### Exercise objective
Copy out all the records, word for word.

╭─ Extracted material

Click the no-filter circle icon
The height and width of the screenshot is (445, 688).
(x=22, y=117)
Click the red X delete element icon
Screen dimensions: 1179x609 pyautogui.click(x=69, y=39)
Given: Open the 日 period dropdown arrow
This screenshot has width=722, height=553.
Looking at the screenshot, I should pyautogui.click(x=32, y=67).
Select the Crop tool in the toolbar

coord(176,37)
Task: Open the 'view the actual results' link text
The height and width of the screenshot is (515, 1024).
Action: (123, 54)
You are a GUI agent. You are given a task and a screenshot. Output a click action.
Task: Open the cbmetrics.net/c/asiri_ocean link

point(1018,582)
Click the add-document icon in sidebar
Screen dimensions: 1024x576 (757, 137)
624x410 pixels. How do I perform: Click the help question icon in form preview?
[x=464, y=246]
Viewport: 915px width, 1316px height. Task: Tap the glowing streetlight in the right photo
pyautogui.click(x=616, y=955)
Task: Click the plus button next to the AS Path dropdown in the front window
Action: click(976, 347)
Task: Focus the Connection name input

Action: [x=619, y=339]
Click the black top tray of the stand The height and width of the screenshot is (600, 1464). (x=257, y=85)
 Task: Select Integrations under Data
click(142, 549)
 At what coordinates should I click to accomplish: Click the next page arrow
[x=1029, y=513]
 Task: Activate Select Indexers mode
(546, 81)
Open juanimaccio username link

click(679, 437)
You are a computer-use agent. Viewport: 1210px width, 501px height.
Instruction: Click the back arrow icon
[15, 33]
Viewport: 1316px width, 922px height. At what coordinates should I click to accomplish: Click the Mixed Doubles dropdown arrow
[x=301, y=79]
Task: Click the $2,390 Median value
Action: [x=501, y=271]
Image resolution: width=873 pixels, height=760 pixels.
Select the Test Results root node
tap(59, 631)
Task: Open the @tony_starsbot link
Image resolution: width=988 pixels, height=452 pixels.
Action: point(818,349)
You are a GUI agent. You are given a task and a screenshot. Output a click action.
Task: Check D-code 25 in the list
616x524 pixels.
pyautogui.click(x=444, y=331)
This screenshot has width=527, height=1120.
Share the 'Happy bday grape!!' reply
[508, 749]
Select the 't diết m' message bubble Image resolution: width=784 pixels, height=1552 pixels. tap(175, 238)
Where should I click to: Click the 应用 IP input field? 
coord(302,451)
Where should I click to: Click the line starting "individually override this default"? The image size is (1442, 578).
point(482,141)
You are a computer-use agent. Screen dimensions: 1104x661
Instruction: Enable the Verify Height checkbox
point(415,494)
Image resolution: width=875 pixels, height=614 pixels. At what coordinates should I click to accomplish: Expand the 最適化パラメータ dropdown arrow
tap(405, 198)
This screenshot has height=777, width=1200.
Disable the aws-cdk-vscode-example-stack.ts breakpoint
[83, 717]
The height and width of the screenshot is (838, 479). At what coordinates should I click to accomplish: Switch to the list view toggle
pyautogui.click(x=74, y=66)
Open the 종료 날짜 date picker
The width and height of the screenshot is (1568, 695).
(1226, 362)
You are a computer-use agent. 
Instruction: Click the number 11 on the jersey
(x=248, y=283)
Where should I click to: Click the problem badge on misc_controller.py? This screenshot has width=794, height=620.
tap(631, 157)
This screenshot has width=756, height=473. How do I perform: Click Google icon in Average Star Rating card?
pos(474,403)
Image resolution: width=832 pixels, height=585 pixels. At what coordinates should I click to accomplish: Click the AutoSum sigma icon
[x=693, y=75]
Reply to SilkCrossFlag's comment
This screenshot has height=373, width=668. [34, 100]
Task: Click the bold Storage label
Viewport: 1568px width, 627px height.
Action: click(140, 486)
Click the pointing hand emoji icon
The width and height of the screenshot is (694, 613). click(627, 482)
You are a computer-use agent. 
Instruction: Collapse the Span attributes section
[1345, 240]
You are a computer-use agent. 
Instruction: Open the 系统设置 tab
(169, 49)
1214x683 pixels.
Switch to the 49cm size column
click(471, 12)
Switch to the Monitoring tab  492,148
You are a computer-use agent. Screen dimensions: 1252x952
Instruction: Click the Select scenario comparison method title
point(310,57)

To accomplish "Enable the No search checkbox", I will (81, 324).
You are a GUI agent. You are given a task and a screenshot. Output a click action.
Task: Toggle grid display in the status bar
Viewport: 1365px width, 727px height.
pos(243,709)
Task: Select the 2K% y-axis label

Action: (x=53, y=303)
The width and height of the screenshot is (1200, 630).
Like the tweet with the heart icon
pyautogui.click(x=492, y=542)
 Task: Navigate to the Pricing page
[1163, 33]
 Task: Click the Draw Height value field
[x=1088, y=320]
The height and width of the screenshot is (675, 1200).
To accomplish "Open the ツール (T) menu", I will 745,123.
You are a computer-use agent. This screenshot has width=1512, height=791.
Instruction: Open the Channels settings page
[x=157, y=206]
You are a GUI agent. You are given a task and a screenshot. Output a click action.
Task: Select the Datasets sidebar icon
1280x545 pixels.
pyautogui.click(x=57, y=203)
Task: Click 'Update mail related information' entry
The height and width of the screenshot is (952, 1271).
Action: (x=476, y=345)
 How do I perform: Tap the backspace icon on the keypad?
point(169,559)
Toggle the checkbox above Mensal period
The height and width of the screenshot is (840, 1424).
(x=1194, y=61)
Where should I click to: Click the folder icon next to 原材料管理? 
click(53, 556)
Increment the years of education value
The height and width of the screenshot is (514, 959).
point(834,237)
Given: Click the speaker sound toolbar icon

╰─

### Answer to the exercise
Click the no-filter circle icon
The height and width of the screenshot is (445, 688).
(x=22, y=117)
Click the red X delete element icon
Screen dimensions: 1179x609 pyautogui.click(x=69, y=39)
Given: Open the 日 period dropdown arrow
This screenshot has width=722, height=553.
Looking at the screenshot, I should pyautogui.click(x=32, y=67).
Select the Crop tool in the toolbar

coord(176,37)
Task: Open the 'view the actual results' link text
The height and width of the screenshot is (515, 1024).
Action: (123, 54)
You are a GUI agent. You are given a task and a screenshot. Output a click action.
Task: Open the cbmetrics.net/c/asiri_ocean link

point(1018,582)
Click the add-document icon in sidebar
Screen dimensions: 1024x576 (757, 137)
624x410 pixels. How do I perform: Click the help question icon in form preview?
[x=464, y=246]
Viewport: 915px width, 1316px height. Task: Tap the glowing streetlight in the right photo
pyautogui.click(x=616, y=955)
Task: Click the plus button next to the AS Path dropdown in the front window
Action: click(976, 347)
Task: Focus the Connection name input

Action: [x=619, y=339]
Click the black top tray of the stand The height and width of the screenshot is (600, 1464). (x=257, y=85)
 Task: Select Integrations under Data
click(142, 549)
 At what coordinates should I click to accomplish: Click the next page arrow
[x=1029, y=513]
 Task: Activate Select Indexers mode
(546, 81)
Open juanimaccio username link

click(679, 437)
You are a computer-use agent. Viewport: 1210px width, 501px height.
Instruction: Click the back arrow icon
[15, 33]
Viewport: 1316px width, 922px height. At what coordinates should I click to accomplish: Click the Mixed Doubles dropdown arrow
[x=301, y=79]
Task: Click the $2,390 Median value
Action: [x=501, y=271]
Image resolution: width=873 pixels, height=760 pixels.
Select the Test Results root node
tap(59, 631)
Task: Open the @tony_starsbot link
Image resolution: width=988 pixels, height=452 pixels.
Action: point(818,349)
You are a GUI agent. You are given a task and a screenshot. Output a click action.
Task: Check D-code 25 in the list
616x524 pixels.
pyautogui.click(x=444, y=331)
This screenshot has width=527, height=1120.
Share the 'Happy bday grape!!' reply
[508, 749]
Select the 't diết m' message bubble Image resolution: width=784 pixels, height=1552 pixels. tap(175, 238)
Where should I click to: Click the 应用 IP input field? 
coord(302,451)
Where should I click to: Click the line starting "individually override this default"? The image size is (1442, 578).
point(482,141)
You are a computer-use agent. Screen dimensions: 1104x661
Instruction: Enable the Verify Height checkbox
point(415,494)
Image resolution: width=875 pixels, height=614 pixels. At what coordinates should I click to accomplish: Expand the 最適化パラメータ dropdown arrow
tap(405, 198)
This screenshot has height=777, width=1200.
Disable the aws-cdk-vscode-example-stack.ts breakpoint
[83, 717]
The height and width of the screenshot is (838, 479). At what coordinates should I click to accomplish: Switch to the list view toggle
pyautogui.click(x=74, y=66)
Open the 종료 날짜 date picker
The width and height of the screenshot is (1568, 695).
(1226, 362)
You are a computer-use agent. 
Instruction: Click the number 11 on the jersey
(x=248, y=283)
Where should I click to: Click the problem badge on misc_controller.py? This screenshot has width=794, height=620.
tap(631, 157)
This screenshot has width=756, height=473. How do I perform: Click Google icon in Average Star Rating card?
pos(474,403)
Image resolution: width=832 pixels, height=585 pixels. At what coordinates should I click to accomplish: Click the AutoSum sigma icon
[x=693, y=75]
Reply to SilkCrossFlag's comment
This screenshot has height=373, width=668. [34, 100]
Task: Click the bold Storage label
Viewport: 1568px width, 627px height.
Action: click(140, 486)
Click the pointing hand emoji icon
The width and height of the screenshot is (694, 613). click(627, 482)
You are a computer-use agent. 
Instruction: Collapse the Span attributes section
[1345, 240]
You are a computer-use agent. 
Instruction: Open the 系统设置 tab
(169, 49)
1214x683 pixels.
Switch to the 49cm size column
click(471, 12)
Switch to the Monitoring tab  492,148
You are a computer-use agent. Screen dimensions: 1252x952
Instruction: Click the Select scenario comparison method title
point(310,57)

To accomplish "Enable the No search checkbox", I will (81, 324).
You are a GUI agent. You are given a task and a screenshot. Output a click action.
Task: Toggle grid display in the status bar
Viewport: 1365px width, 727px height.
pos(243,709)
Task: Select the 2K% y-axis label

Action: (x=53, y=303)
The width and height of the screenshot is (1200, 630).
Like the tweet with the heart icon
pyautogui.click(x=492, y=542)
 Task: Navigate to the Pricing page
[1163, 33]
 Task: Click the Draw Height value field
[x=1088, y=320]
The height and width of the screenshot is (675, 1200).
To accomplish "Open the ツール (T) menu", I will 745,123.
You are a computer-use agent. This screenshot has width=1512, height=791.
Instruction: Open the Channels settings page
[x=157, y=206]
You are a GUI agent. You are given a task and a screenshot. Output a click action.
Task: Select the Datasets sidebar icon
1280x545 pixels.
pyautogui.click(x=57, y=203)
Task: Click 'Update mail related information' entry
The height and width of the screenshot is (952, 1271).
Action: (x=476, y=345)
 How do I perform: Tap the backspace icon on the keypad?
point(169,559)
Toggle the checkbox above Mensal period
The height and width of the screenshot is (840, 1424).
(x=1194, y=61)
Where should I click to: Click the folder icon next to 原材料管理? 
click(53, 556)
Increment the years of education value
The height and width of the screenshot is (514, 959).
point(834,237)
Given: Click the speaker sound toolbar icon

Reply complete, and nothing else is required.